** Source material follows **
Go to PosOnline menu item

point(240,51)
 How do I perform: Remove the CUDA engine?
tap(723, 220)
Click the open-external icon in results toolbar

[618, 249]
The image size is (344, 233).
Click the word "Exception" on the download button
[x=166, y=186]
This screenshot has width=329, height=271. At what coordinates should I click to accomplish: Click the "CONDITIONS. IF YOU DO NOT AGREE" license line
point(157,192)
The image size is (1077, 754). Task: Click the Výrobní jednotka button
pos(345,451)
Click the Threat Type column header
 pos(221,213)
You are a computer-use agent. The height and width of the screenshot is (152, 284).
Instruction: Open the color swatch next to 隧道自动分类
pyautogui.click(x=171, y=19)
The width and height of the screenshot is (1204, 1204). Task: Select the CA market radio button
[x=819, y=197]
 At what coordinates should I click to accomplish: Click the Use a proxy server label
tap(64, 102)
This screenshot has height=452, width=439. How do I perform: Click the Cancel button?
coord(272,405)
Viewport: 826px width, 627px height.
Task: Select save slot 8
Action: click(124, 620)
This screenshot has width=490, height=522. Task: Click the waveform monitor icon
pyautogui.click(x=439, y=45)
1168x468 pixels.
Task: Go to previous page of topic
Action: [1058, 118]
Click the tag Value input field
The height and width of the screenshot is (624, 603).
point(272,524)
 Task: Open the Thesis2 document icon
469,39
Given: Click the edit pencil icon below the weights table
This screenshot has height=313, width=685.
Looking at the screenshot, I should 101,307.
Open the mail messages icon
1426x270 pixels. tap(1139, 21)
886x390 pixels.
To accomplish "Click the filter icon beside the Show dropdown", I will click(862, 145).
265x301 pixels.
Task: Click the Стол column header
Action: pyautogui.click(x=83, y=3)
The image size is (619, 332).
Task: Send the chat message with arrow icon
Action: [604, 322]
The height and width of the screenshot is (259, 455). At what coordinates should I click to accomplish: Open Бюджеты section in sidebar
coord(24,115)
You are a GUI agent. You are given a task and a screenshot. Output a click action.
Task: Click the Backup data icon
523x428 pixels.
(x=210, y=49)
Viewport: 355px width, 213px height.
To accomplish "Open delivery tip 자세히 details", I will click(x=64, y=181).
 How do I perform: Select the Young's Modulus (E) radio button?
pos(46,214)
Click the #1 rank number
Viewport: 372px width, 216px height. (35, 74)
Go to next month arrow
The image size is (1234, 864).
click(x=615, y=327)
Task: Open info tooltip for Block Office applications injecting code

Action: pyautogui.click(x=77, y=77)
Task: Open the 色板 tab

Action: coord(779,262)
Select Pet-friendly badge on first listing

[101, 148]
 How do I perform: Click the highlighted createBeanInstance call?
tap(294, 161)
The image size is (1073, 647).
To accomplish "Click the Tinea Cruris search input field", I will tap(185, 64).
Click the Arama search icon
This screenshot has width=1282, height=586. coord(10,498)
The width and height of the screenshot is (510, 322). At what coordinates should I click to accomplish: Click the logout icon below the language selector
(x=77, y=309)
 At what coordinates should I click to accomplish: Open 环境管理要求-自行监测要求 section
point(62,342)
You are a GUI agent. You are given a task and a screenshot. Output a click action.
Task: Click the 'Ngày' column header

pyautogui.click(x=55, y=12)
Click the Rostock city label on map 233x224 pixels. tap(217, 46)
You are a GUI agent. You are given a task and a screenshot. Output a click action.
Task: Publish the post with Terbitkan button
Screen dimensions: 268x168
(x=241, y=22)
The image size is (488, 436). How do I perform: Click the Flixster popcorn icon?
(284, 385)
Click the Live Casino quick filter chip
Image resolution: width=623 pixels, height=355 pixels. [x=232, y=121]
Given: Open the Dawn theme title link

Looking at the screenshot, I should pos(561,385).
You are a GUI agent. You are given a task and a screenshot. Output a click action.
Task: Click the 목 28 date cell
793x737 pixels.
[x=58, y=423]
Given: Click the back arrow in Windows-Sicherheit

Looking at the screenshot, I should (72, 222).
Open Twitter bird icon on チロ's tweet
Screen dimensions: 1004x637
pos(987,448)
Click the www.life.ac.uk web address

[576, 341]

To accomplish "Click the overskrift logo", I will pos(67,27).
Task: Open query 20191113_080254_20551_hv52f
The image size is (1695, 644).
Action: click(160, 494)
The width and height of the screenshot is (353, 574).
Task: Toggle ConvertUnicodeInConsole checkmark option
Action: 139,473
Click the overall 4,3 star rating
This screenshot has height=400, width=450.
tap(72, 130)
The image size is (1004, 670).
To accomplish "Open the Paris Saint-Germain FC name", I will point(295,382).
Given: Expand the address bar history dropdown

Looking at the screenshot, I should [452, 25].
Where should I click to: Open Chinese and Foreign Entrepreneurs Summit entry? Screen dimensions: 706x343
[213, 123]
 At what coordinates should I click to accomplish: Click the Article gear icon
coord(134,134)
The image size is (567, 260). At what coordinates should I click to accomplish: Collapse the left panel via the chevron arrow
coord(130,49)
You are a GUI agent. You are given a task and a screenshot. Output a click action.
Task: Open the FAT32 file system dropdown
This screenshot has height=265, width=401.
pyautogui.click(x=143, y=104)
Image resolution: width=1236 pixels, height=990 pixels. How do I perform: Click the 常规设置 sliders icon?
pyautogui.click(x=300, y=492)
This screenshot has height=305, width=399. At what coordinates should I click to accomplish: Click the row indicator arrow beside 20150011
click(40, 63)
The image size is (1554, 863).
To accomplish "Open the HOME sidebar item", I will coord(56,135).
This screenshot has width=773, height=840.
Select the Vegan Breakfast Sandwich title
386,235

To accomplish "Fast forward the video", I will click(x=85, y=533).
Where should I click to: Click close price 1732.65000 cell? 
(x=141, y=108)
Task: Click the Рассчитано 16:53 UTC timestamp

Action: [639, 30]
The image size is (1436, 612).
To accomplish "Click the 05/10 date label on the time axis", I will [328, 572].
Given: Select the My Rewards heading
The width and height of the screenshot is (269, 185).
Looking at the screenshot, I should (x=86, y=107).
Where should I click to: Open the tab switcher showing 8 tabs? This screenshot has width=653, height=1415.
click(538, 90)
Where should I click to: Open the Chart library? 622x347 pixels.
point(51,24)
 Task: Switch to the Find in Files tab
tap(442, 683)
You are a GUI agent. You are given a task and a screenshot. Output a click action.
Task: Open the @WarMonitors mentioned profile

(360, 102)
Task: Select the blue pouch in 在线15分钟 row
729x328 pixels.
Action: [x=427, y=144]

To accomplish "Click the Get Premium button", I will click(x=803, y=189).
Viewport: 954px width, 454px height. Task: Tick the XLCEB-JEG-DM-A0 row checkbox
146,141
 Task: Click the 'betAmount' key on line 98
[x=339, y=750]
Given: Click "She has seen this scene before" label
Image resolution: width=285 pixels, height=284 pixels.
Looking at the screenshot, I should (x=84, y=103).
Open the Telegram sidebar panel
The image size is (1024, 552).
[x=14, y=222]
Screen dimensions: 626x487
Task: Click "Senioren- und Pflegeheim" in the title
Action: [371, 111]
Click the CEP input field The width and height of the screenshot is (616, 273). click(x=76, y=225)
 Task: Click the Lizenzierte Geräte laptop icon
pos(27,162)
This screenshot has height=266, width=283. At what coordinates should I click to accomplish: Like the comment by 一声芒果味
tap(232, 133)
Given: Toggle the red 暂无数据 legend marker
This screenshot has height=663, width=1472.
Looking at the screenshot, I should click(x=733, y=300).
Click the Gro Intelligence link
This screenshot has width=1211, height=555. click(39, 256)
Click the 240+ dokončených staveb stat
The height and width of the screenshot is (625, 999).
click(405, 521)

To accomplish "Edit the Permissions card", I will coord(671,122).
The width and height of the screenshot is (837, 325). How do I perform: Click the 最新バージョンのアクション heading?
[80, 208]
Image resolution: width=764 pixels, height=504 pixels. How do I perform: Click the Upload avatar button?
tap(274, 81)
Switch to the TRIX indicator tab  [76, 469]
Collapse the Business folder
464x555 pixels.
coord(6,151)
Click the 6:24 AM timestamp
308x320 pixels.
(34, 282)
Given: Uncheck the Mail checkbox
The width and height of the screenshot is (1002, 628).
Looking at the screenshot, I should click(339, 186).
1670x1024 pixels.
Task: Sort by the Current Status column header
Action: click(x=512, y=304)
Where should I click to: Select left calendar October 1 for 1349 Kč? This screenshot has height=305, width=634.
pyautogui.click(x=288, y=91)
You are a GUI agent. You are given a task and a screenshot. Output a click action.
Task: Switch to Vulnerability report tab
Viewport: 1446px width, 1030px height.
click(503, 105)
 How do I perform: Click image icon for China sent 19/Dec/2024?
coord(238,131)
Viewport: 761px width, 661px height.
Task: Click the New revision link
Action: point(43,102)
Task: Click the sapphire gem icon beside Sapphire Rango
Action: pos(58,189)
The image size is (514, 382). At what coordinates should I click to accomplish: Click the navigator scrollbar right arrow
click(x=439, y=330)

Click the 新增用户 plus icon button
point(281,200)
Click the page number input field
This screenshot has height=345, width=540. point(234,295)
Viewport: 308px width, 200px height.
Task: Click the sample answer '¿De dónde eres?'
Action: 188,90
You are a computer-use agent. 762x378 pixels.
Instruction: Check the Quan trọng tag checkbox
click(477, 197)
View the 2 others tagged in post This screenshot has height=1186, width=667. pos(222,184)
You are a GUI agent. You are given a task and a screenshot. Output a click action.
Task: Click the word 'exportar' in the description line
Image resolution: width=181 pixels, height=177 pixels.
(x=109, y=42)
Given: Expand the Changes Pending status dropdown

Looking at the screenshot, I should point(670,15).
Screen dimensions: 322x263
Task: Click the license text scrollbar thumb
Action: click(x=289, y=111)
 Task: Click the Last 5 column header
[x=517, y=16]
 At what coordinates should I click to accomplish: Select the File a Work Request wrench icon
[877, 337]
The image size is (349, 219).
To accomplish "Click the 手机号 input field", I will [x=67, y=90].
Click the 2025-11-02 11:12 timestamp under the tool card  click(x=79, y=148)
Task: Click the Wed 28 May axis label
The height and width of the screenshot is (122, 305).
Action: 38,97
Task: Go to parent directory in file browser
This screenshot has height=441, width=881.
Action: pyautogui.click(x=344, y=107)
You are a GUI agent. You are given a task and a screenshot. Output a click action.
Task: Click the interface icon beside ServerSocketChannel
** End of Source material **
Exercise requirements
In the listing above, find the line with "The image size is (1077, 754)." and the line with "You are a computer-use agent. The", then print exactly those two lines and every line between them, and nothing more.

Solution to this exercise
The image size is (1077, 754). Task: Click the Výrobní jednotka button
pos(345,451)
Click the Threat Type column header
 pos(221,213)
You are a computer-use agent. The height and width of the screenshot is (152, 284).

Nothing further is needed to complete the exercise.